▶ Instructions for the task:
Reproduce the material below word for word, starting at the line that contains "Where should I click to: Toggle" and stopping after the line that contains "will (x=108, y=145).".

▶ Extracted information:

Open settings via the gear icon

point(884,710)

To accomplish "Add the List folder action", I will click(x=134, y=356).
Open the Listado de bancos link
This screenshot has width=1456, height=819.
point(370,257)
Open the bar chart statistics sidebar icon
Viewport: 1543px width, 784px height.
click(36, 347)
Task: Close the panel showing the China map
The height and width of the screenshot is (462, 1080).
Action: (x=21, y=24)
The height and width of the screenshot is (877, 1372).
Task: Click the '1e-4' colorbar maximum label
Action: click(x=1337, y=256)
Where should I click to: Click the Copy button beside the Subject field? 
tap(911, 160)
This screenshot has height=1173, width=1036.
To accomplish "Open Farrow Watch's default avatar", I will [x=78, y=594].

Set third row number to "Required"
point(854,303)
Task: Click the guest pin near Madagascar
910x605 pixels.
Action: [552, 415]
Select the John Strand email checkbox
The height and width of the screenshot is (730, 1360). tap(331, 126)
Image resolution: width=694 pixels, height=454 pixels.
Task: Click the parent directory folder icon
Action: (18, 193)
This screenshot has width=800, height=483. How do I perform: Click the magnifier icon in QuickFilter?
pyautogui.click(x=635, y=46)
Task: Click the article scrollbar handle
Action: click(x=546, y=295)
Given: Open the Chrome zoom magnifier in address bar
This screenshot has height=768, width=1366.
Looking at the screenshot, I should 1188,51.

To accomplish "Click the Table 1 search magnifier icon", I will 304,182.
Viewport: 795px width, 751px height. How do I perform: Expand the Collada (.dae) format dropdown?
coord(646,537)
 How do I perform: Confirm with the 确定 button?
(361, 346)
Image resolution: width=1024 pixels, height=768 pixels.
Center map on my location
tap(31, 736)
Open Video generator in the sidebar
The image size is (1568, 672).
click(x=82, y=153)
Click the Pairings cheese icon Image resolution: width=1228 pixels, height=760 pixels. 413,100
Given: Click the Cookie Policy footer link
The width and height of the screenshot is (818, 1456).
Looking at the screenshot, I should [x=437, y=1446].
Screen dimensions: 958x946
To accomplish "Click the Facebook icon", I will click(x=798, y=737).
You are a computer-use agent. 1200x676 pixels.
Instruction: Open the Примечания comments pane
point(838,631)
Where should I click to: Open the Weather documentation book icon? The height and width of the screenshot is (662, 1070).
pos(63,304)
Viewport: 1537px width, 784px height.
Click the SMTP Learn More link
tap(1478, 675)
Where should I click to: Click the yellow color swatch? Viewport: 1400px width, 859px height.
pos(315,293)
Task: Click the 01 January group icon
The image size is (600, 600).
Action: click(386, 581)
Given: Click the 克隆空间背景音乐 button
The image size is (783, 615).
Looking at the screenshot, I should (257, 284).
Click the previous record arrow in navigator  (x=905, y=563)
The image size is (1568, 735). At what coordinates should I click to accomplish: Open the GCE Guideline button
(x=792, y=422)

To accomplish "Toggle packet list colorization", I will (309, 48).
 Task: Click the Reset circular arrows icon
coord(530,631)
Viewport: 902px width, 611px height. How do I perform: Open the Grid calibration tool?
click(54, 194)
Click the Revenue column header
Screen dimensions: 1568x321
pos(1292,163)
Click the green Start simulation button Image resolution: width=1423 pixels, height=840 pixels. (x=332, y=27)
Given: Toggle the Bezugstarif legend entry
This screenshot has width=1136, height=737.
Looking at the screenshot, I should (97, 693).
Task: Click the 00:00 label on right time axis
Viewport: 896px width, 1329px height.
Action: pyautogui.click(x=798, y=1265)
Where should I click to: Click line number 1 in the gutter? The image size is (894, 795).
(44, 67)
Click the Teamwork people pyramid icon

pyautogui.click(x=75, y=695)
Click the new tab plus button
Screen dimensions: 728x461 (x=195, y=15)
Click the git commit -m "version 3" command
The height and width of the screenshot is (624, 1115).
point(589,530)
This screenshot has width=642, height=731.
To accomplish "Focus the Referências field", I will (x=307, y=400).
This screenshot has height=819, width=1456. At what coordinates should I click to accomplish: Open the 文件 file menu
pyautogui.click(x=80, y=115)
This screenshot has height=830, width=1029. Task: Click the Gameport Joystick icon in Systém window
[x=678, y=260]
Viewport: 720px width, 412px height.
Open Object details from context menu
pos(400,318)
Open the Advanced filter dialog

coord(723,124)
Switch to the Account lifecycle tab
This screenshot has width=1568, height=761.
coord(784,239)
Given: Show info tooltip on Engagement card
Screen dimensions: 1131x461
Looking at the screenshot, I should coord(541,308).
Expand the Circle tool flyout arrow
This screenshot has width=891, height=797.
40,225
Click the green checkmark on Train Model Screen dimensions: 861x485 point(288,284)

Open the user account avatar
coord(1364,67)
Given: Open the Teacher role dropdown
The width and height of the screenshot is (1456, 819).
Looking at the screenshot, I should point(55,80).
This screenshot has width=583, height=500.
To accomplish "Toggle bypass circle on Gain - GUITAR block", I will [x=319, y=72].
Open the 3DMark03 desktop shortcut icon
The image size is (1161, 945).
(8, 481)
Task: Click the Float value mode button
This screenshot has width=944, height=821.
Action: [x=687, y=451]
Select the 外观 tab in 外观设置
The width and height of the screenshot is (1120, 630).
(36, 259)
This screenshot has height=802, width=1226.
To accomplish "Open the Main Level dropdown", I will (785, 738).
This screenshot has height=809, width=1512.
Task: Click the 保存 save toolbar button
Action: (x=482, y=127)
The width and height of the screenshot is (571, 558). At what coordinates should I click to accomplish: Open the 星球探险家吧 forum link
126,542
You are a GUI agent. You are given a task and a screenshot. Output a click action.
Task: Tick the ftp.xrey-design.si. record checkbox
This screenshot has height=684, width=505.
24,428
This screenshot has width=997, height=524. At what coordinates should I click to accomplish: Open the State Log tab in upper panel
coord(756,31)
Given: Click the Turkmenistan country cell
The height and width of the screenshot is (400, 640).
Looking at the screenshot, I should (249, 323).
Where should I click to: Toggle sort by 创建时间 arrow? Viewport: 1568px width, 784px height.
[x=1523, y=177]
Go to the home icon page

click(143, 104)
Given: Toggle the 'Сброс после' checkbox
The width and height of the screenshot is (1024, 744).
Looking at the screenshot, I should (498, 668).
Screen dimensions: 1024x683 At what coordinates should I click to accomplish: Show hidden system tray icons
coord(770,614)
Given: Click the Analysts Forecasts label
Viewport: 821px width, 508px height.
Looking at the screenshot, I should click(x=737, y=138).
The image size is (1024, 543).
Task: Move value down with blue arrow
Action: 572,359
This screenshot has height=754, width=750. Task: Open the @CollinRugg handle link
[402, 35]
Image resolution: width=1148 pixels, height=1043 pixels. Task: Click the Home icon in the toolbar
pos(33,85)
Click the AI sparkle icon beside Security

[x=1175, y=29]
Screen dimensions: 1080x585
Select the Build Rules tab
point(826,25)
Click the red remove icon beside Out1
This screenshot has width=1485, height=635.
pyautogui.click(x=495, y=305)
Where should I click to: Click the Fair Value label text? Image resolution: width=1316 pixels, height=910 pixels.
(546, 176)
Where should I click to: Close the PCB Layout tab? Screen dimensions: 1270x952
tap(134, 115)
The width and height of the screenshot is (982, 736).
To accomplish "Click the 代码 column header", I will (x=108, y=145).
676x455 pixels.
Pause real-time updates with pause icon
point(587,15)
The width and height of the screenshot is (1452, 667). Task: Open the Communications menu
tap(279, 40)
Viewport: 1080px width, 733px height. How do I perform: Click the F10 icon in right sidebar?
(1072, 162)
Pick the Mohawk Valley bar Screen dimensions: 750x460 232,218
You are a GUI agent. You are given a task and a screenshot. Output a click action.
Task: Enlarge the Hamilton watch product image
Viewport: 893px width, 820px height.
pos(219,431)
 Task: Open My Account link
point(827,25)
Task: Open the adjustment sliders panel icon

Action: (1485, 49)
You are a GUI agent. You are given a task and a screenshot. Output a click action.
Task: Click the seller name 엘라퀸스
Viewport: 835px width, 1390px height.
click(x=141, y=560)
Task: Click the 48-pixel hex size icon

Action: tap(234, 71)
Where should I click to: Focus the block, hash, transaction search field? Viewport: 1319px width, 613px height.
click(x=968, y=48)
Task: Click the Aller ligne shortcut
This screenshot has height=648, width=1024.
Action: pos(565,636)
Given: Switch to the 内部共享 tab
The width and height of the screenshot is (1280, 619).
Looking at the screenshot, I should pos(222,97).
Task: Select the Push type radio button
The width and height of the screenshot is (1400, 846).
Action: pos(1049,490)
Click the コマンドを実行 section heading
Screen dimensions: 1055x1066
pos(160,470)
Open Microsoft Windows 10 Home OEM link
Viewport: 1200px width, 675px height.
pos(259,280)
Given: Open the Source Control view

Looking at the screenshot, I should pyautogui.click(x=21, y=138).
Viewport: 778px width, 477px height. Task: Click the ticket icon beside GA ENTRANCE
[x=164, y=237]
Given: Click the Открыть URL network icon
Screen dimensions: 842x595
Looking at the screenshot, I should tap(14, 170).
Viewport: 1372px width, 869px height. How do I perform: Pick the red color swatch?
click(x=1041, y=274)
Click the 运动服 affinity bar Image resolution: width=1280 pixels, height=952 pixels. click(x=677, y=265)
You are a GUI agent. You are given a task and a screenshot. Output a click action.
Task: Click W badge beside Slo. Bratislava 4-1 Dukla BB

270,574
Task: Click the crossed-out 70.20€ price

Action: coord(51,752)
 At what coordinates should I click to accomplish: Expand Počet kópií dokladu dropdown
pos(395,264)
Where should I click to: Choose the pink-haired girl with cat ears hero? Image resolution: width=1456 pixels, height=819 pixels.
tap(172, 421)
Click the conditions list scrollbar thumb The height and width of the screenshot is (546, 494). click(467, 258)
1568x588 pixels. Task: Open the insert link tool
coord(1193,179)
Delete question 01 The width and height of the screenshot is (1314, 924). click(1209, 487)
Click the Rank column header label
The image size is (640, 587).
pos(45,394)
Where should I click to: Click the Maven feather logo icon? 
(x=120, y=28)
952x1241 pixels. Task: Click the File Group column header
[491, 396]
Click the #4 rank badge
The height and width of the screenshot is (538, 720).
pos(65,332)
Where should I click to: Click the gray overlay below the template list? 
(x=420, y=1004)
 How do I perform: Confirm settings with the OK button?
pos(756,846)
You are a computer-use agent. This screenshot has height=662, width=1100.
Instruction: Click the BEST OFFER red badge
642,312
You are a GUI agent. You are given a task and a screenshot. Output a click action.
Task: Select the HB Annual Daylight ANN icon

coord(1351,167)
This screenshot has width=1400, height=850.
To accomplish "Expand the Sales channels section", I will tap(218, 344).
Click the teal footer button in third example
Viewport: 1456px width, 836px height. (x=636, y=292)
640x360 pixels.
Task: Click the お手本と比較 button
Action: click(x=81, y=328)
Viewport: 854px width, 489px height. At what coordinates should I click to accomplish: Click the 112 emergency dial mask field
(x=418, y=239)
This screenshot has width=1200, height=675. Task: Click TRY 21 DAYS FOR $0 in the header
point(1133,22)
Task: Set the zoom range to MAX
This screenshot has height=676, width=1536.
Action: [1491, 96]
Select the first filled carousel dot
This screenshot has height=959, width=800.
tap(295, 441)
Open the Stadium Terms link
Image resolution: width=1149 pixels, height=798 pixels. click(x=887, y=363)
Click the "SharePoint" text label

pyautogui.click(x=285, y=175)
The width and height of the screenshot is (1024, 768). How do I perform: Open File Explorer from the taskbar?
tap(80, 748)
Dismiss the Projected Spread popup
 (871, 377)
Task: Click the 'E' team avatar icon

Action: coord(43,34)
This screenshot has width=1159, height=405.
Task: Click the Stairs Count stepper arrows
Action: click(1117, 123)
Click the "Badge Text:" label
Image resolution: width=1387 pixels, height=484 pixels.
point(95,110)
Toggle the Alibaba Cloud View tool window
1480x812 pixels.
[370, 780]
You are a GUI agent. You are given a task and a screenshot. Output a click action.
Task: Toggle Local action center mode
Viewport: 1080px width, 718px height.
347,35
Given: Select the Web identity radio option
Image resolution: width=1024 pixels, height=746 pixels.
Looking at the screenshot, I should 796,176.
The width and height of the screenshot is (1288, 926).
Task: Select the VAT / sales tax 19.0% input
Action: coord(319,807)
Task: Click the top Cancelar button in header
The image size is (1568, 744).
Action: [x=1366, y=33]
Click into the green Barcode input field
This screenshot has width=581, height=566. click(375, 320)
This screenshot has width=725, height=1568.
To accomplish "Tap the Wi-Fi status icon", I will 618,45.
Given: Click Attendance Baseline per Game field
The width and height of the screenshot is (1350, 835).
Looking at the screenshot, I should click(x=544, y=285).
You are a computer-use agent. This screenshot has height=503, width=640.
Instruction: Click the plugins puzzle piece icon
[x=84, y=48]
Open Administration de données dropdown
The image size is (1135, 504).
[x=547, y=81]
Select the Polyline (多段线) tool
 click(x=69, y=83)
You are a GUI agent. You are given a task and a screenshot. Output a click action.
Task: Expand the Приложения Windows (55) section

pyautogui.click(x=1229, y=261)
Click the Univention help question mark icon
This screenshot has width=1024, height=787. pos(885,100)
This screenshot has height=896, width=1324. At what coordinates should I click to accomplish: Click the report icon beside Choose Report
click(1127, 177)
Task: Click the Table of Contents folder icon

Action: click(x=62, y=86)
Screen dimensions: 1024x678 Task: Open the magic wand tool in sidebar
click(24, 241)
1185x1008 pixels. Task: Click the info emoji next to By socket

▶ Task output:
Where should I click to: Toggle sort by 创建时间 arrow? Viewport: 1568px width, 784px height.
[x=1523, y=177]
Go to the home icon page

click(143, 104)
Given: Toggle the 'Сброс после' checkbox
The width and height of the screenshot is (1024, 744).
Looking at the screenshot, I should (498, 668).
Screen dimensions: 1024x683 At what coordinates should I click to accomplish: Show hidden system tray icons
coord(770,614)
Given: Click the Analysts Forecasts label
Viewport: 821px width, 508px height.
Looking at the screenshot, I should click(x=737, y=138).
The image size is (1024, 543).
Task: Move value down with blue arrow
Action: 572,359
This screenshot has height=754, width=750. Task: Open the @CollinRugg handle link
[402, 35]
Image resolution: width=1148 pixels, height=1043 pixels. Task: Click the Home icon in the toolbar
pos(33,85)
Click the AI sparkle icon beside Security

[x=1175, y=29]
Screen dimensions: 1080x585
Select the Build Rules tab
point(826,25)
Click the red remove icon beside Out1
This screenshot has width=1485, height=635.
pyautogui.click(x=495, y=305)
Where should I click to: Click the Fair Value label text? Image resolution: width=1316 pixels, height=910 pixels.
(546, 176)
Where should I click to: Close the PCB Layout tab? Screen dimensions: 1270x952
tap(134, 115)
The width and height of the screenshot is (982, 736).
To accomplish "Click the 代码 column header", I will (x=108, y=145).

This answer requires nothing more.